Palm oil inventory declined by 1.8% MoM to 1.3m tonnes in Feb-21, dragged mainly by lower output and imports. While high palm oil prices will result in weaker demand from price sensitive importing countries, this will likely be offset by low palm oil production (arising from labour shortage), hence resulting in stockpile remaining at low level in coming months. We maintain our CPO price assumption of RM2,700/tonne for 2020-2022. We maintain our NEUTRAL rating on the sector. For exposure, our top picks are Hap Seng Plantations (BUY; TP: RM2.17), IJM Plantations (BUY; TP: RM2.29) and TSH Resources (BUY; TP: RM1.35).
Stockpile declined MoM in Feb-21. Palm oil inventory declined by 1.8% MoM to 1.3m tonnes in Feb-21, dragged mainly by lower output and imports (but partly offset by lower exports). Against Bloomberg consensus, the stockpile came in lower than the median estimate of 1.4m tonnes, due mainly to lower-than-expected output.
Output: Downtrend continued in Feb-21. Total output remained on a downtrend (for the fifth consecutive month), declining by 1.9% MoM to 1.11m tonnes in Feb-21, dragged by seasonally low production season, and further exacerbated by labour shortage (resulting from Covid-19 pandemic, which restricted the entry of foreign labour into the country). Cumulatively, total output declined by 9.3% to 2.23 tonnes during the first 2 months of 2021, due mainly to labour shortage (we believe).
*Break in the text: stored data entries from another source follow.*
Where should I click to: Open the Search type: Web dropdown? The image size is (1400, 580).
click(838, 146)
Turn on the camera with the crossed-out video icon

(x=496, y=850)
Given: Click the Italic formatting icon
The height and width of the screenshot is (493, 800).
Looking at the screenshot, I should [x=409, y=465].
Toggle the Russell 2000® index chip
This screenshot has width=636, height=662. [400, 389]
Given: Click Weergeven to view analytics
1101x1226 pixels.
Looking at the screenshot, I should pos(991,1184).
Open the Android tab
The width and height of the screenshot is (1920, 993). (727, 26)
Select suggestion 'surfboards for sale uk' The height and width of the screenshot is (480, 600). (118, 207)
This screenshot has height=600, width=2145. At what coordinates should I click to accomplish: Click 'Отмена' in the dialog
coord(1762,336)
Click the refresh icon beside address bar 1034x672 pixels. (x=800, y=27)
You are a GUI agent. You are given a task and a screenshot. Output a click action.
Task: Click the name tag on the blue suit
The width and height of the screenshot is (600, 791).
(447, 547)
Exports: Downtrend continued on seasonality and high CPO prices. Exports remained on downtrend, declining by 5.5% MoM to 0.9m tonnes in Feb-21, with most key export destinations, such as China, India, Pakistan, and USA declining by 26.1%, 1.4%, 45.7% and 53.1% MoM, respectively. We believe the plunge in exports was due mainly to seasonal factor (as demand for palm oil is historically lower during winter season) and high CPO prices (which in turn curtailed demand from price-sensitive countries). Cumulatively, exports declined by 19.7% to 1.84m tonnes during the first 2 months of 2021, as higher exports to India (low base effect, as exports to India in early-2020 were hit by trade spat with India) were more than negated by lower exports to China and EU.
Exports for the first 10 days of Mar-21. Cargo surveyor Amspec Agri indicated that palm oil exports fell 22.1% MoM to 311k tonnes during the first 10 days of Mar-21.
Forecast. While high palm oil prices will result in weaker demand from price sensitive importing countries (such as India and Pakistan), this will likely be offset by low palm oil production (arising from labour shortage), hence resulting in stockpile remaining at low level in coming months. We maintain our CPO price assumption of RM2,700/tonne for 2020-2022. We believe CPO price will remain elevated thru 1Q21. Beyond 1Q21, we anticipate CPO price to soften, on the back of better supply outlook for major edible oils (based on the assumptions that labour shortage in Malaysia will gradually ease from 2021 onwards), which will result in more balanced demand supply dynamics. We maintain our NEUTRAL rating on the sector. For exposure, our top picks are Hap Seng Plantations (BUY; TP: RM2.17), IJM Plantations (BUY; TP: RM2.29) and TSH Resources (BUY; TP: RM1.35).